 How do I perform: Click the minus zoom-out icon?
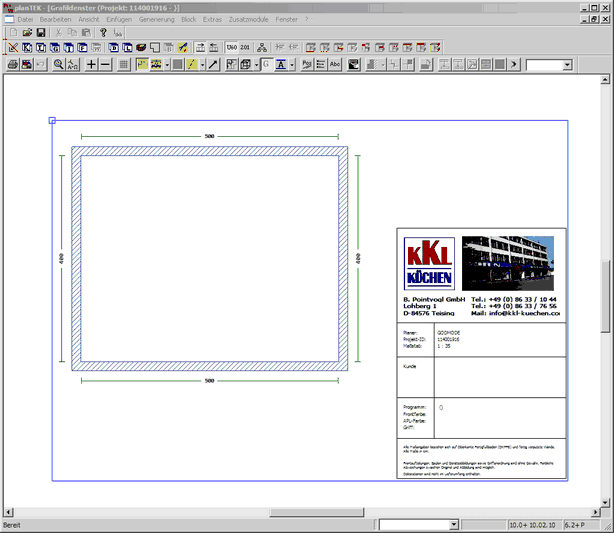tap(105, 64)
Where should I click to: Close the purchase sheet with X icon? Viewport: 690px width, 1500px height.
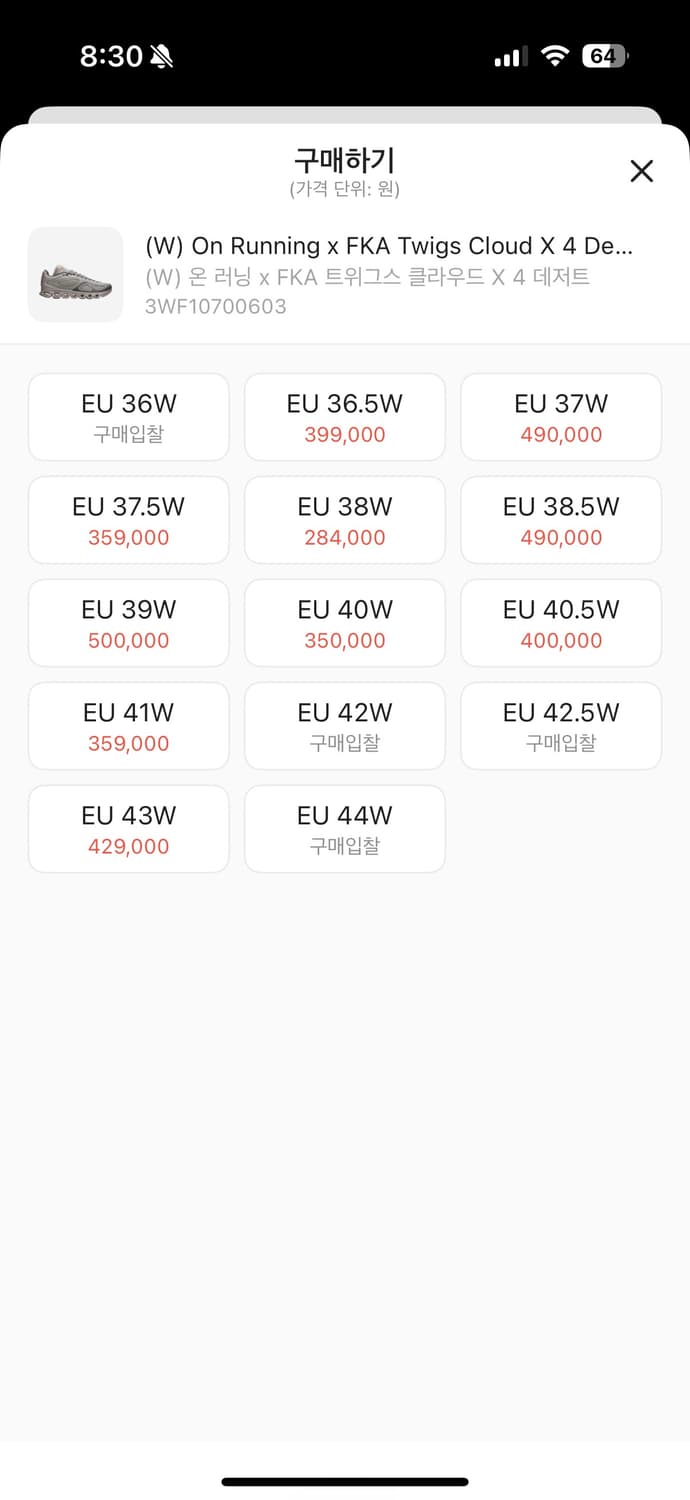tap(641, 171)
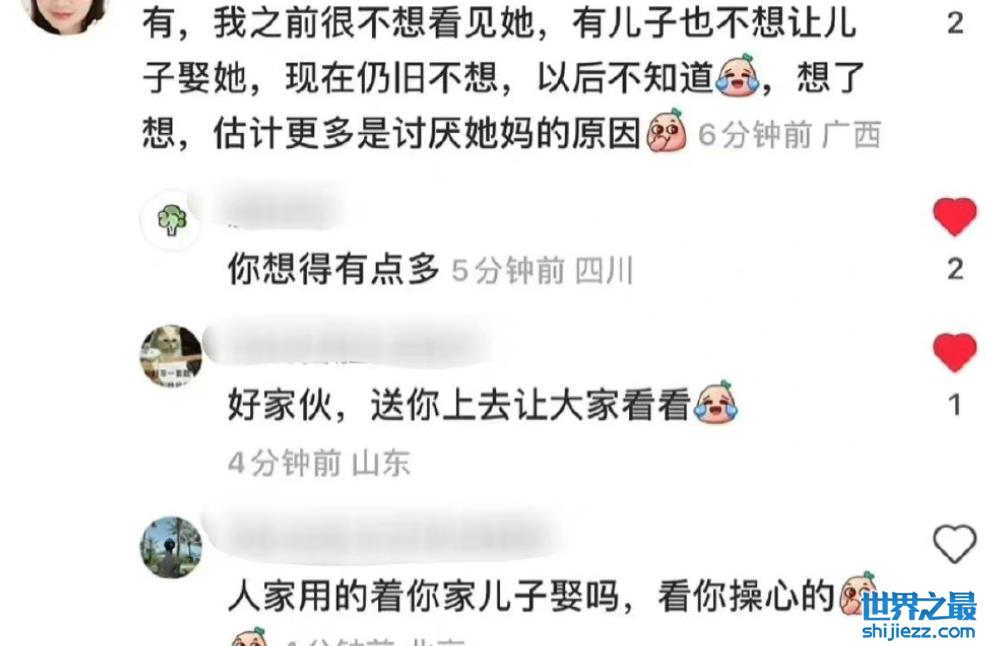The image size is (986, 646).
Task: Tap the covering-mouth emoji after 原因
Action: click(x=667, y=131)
+-------+
> _Assignment_: Leave the pictures out and restate the listing word for word.

> _Exercise answer_:
 How do I perform: Click the minus zoom-out icon?
tap(105, 64)
Where should I click to: Close the purchase sheet with X icon? Viewport: 690px width, 1500px height.
tap(641, 171)
The image size is (986, 646).
Task: Tap the covering-mouth emoji after 原因
Action: click(x=667, y=131)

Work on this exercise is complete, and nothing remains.